Das große Ziel: Simorg, der König der Vögel!

Donnerstag 29.Oktober 19.30

 Haus der Kirche Ingolstadt

 „Da sahen sie das Abbild Simorghs auf der Erde. Als die dreißig Vögel genauer hinschauten, sahen sie, dass sie selbst Simorgh - Dreißig Vögel waren. Aus Erstaunen wurden sie verwirrt. Sie hatten es nicht gewusst, bis sie es geworden waren. Sie sahen sich als den richtigen Simorgh, der Simorgh selbst waren die dreißig ewigen Vögel. Als sie nach Simorg schauten, war jener Simorgh der Simorgh hier. Als sie sich anschauten, waren sie, die dreißig Vögel, er. Und wenn sie beide betrachteten, waren sie beide genau ein Simorgh Dieser eine war der andere und der andere war dieser.

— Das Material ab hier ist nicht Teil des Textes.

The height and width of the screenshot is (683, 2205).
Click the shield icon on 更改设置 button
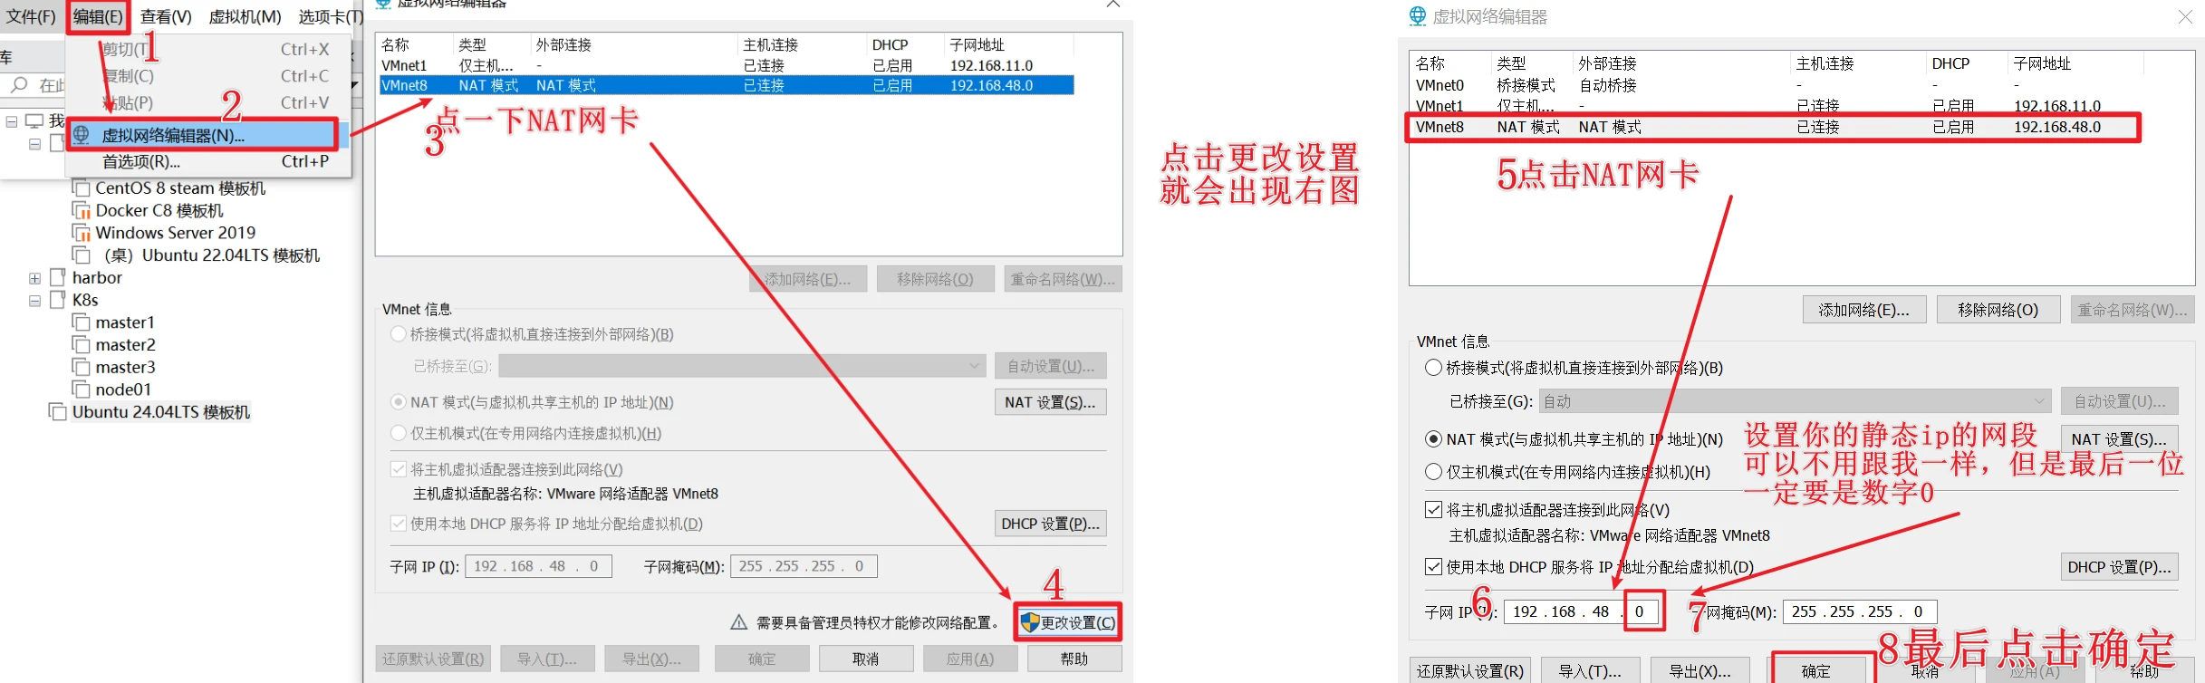pyautogui.click(x=1029, y=622)
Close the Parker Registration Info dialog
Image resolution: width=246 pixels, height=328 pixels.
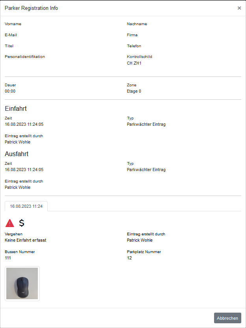(x=239, y=8)
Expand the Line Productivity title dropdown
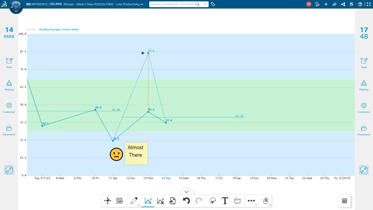The height and width of the screenshot is (210, 373). tap(141, 4)
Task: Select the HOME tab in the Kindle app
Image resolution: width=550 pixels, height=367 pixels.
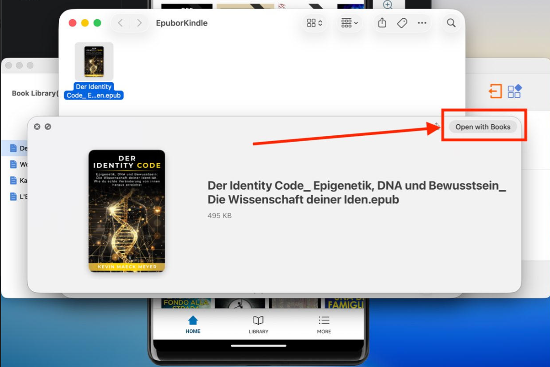Action: click(193, 325)
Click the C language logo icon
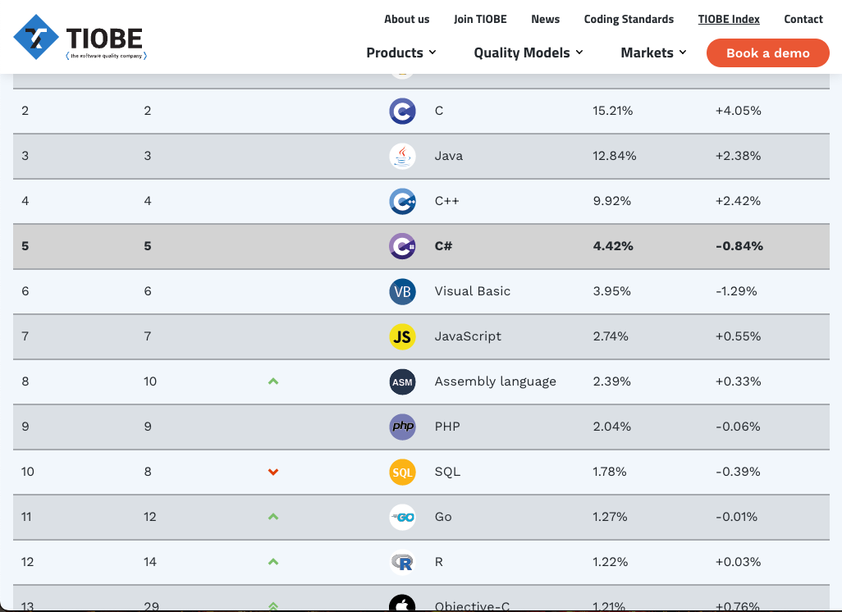 (x=402, y=111)
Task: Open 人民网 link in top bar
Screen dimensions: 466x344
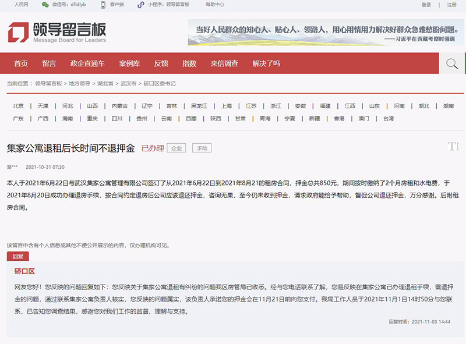Action: point(21,5)
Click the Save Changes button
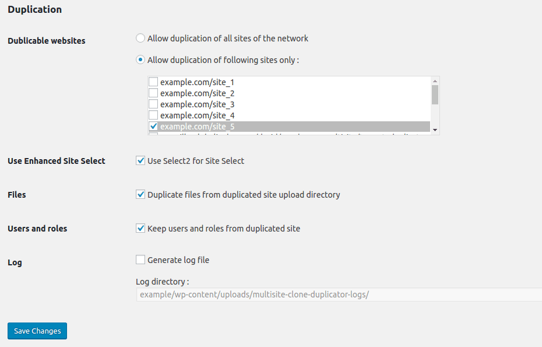 [37, 331]
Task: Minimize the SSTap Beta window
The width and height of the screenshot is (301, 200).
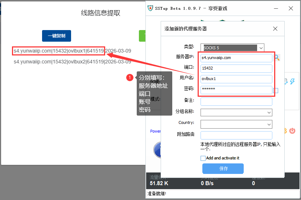Action: [275, 8]
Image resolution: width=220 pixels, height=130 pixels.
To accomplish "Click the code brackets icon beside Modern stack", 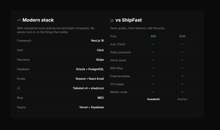I will pyautogui.click(x=19, y=20).
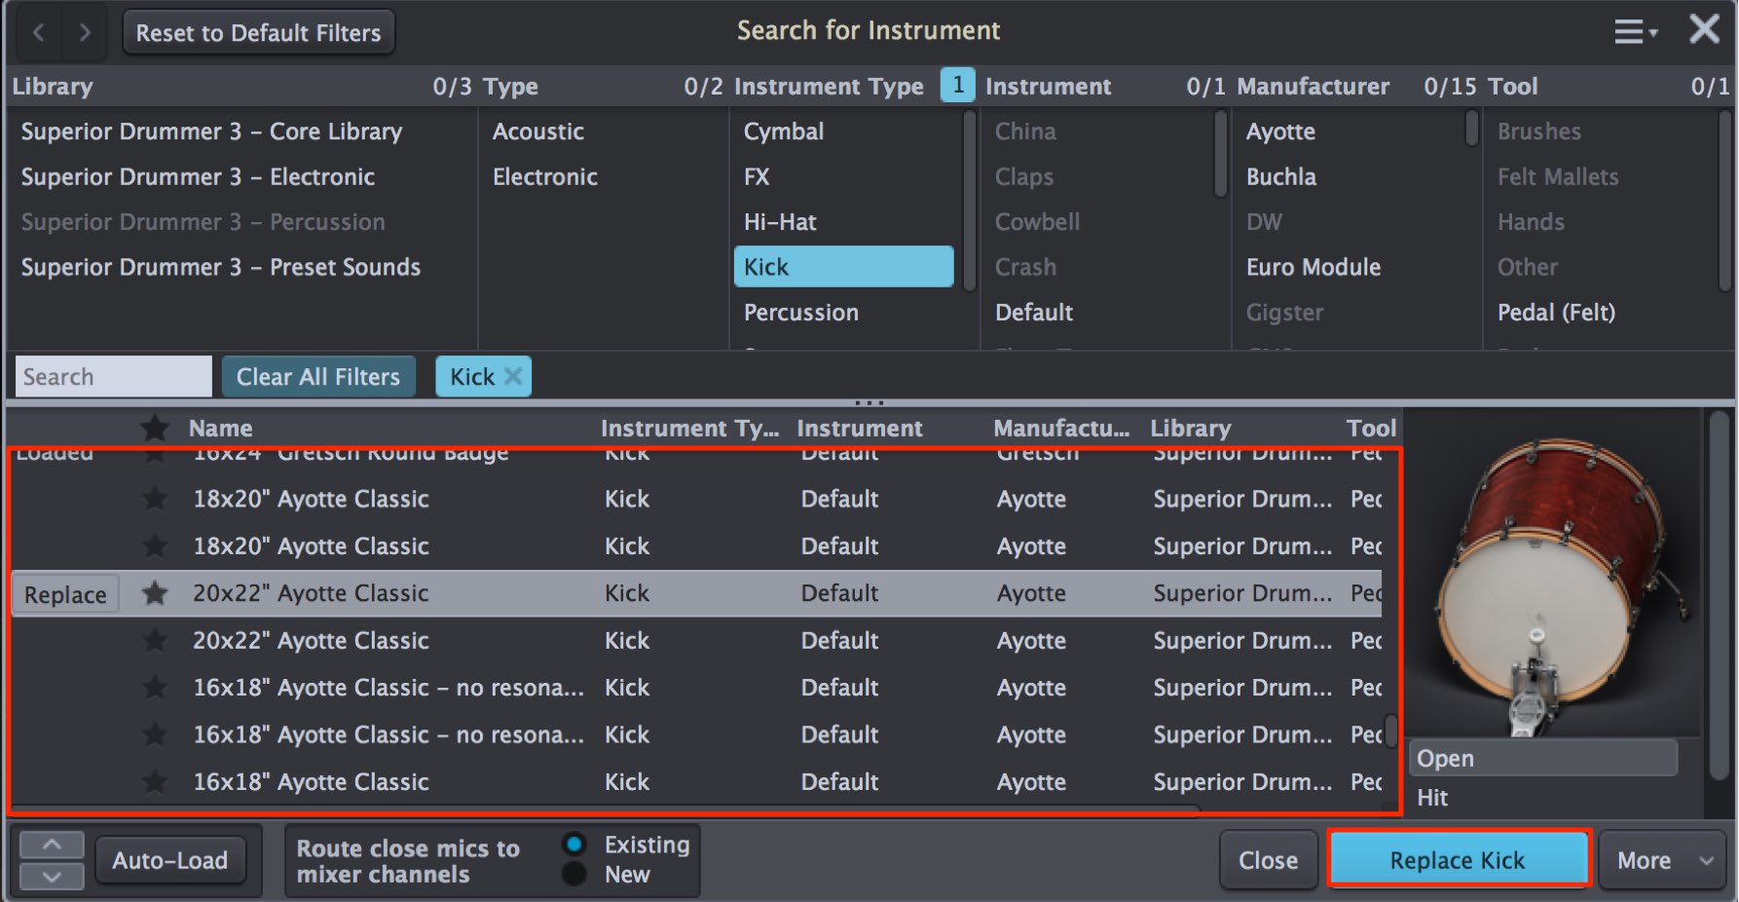Step to next instrument with down arrow
Image resolution: width=1739 pixels, height=902 pixels.
53,876
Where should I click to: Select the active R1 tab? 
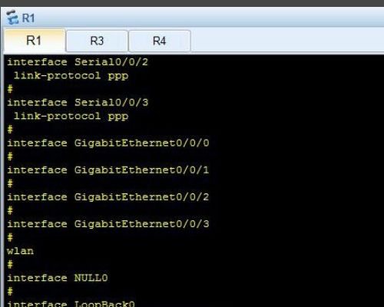(x=34, y=41)
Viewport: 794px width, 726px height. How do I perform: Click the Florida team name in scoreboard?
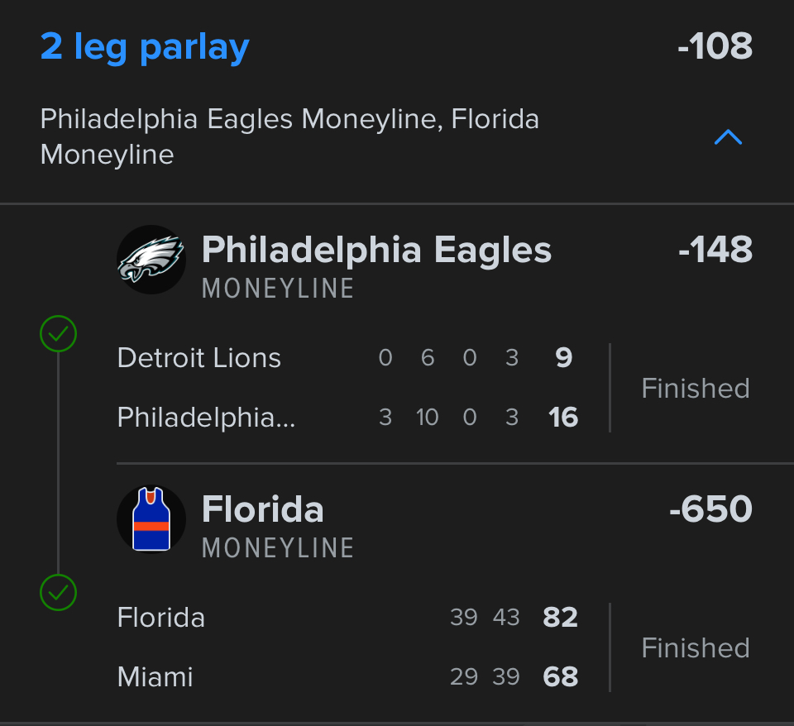coord(161,618)
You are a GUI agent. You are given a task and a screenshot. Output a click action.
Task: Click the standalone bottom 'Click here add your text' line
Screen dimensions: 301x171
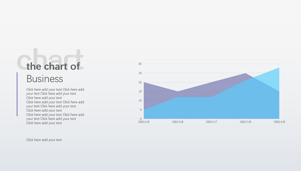tap(44, 140)
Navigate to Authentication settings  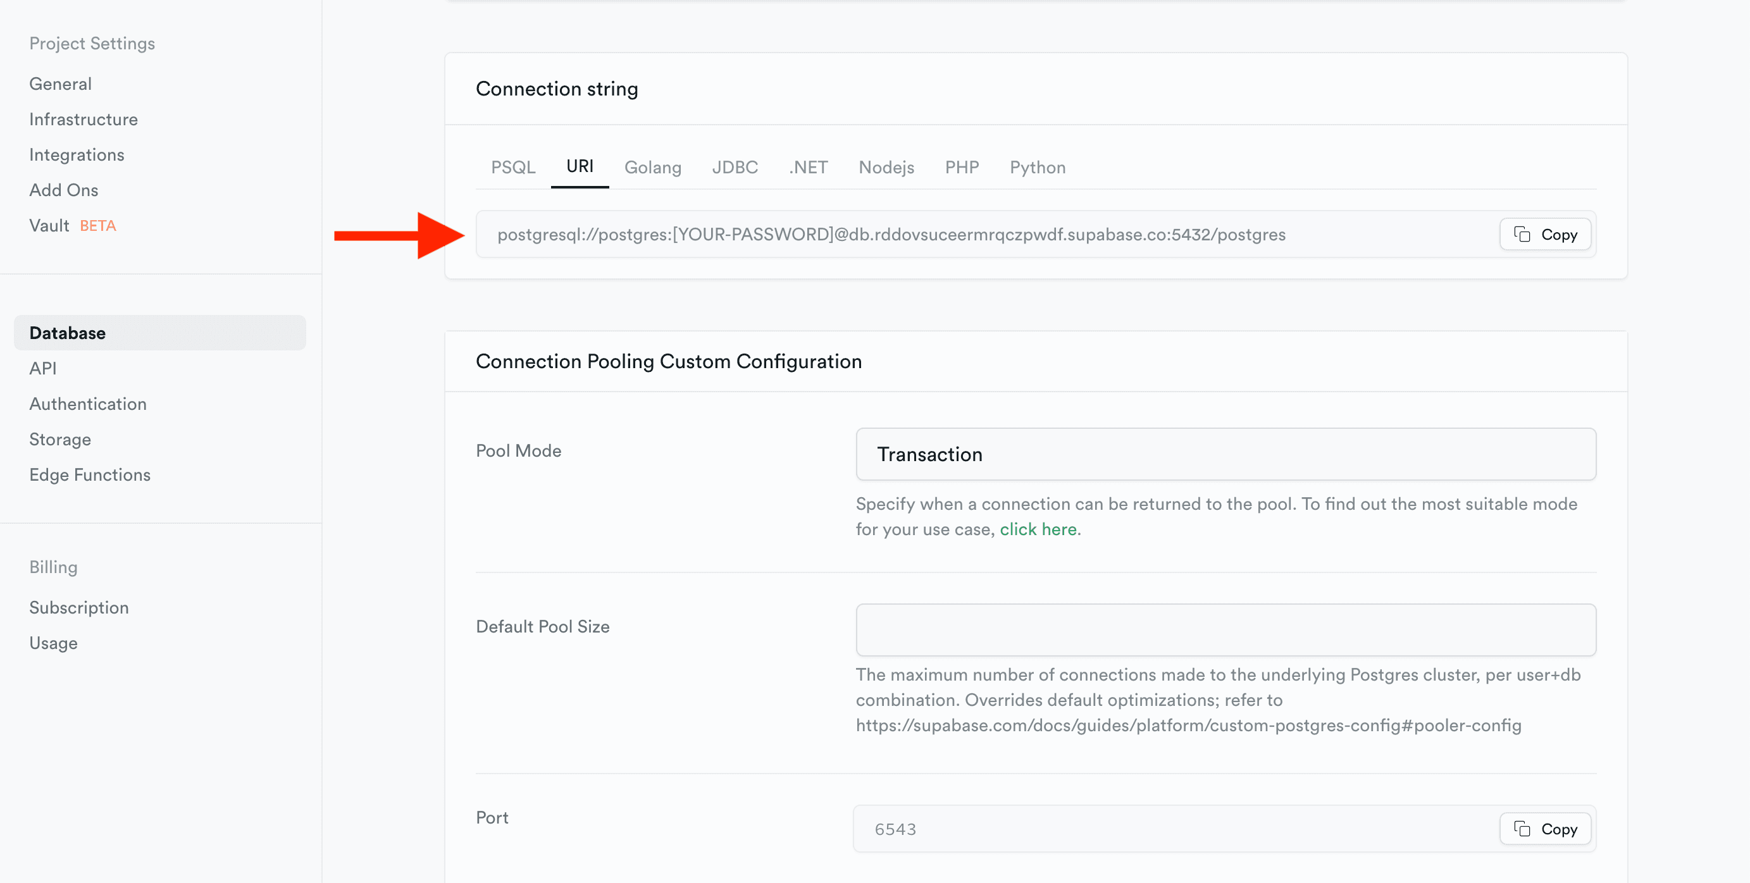88,403
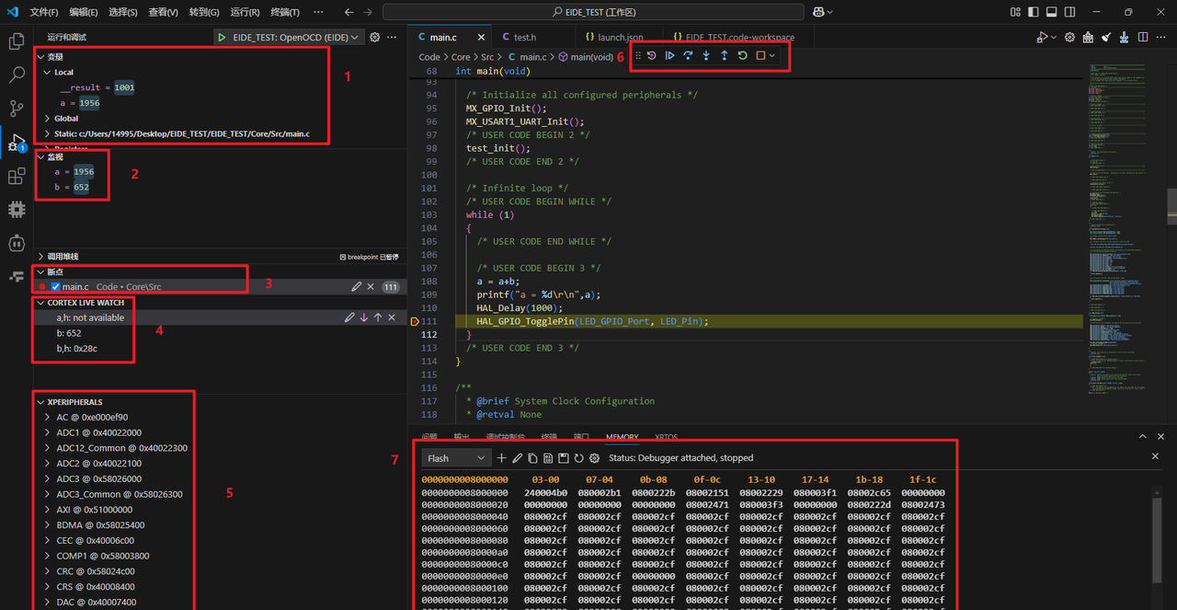This screenshot has height=610, width=1177.
Task: Add a new memory view with plus icon
Action: click(x=501, y=457)
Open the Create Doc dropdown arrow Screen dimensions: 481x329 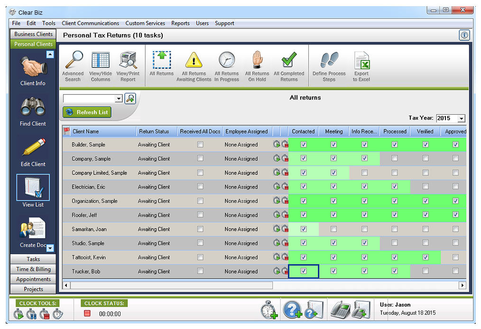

Niemand hat in der ganzen  Welt jemals davon gehört Alle waren in Erstaunen versunken. Sie blieben in Gedanken gedankenlos.

Weil sie nichts von nichts hatten, fragen sie Gott ohne Sprache. [1]

Die  Vögel stellen fest, dass jeder von ihnen selbst der gesuchte König  ist. Es ist der Funke Gottes, der aus jedem strahlt. Was sie suchten, ist in ihnen selbst. Jeder kann König werden, wenn er sich mit sich selbst auseinandersetzt und den   Weg in die eigene Tiefe nicht scheut.

Wer ist Simorg?

Im Märchen vom König der Vögel die Rede , der dann jeder der dreißg und alle zusammen selbst sind. Ein Rätsel, wie der Satz „Weil sie nichts von nichts hatten, fragen sie Gott ohne Sprache." Hier taucht zum ersten Mal das Wort „Gott" auf. Wir dürfen sagen: Mit „Simorg" meint der persische Dichter jene Wirklichkeit, die Gott genannt  wird. Es geht ihm um die Erfahrung nicht um eine philosophische, abstrakte Definition. Man kann sagen: Simorgh ist eine Umschreibung für diese Erleben. Im normalen Gespräch ist es eher peinlich, wenn von Religion oder Gott  gesprochen wird. Man kann mit Gott  nicht argumentieren. Bei dem evangelischen Theologen Paul Tillich (1886-1965) finden mit seiner Definition: „Gott ist das grundlegende Symbol für das, was uns unbedingt angeht."[2] „Glaube ist das Ergriffensein von dem, was uns unbedingt angeht."[3]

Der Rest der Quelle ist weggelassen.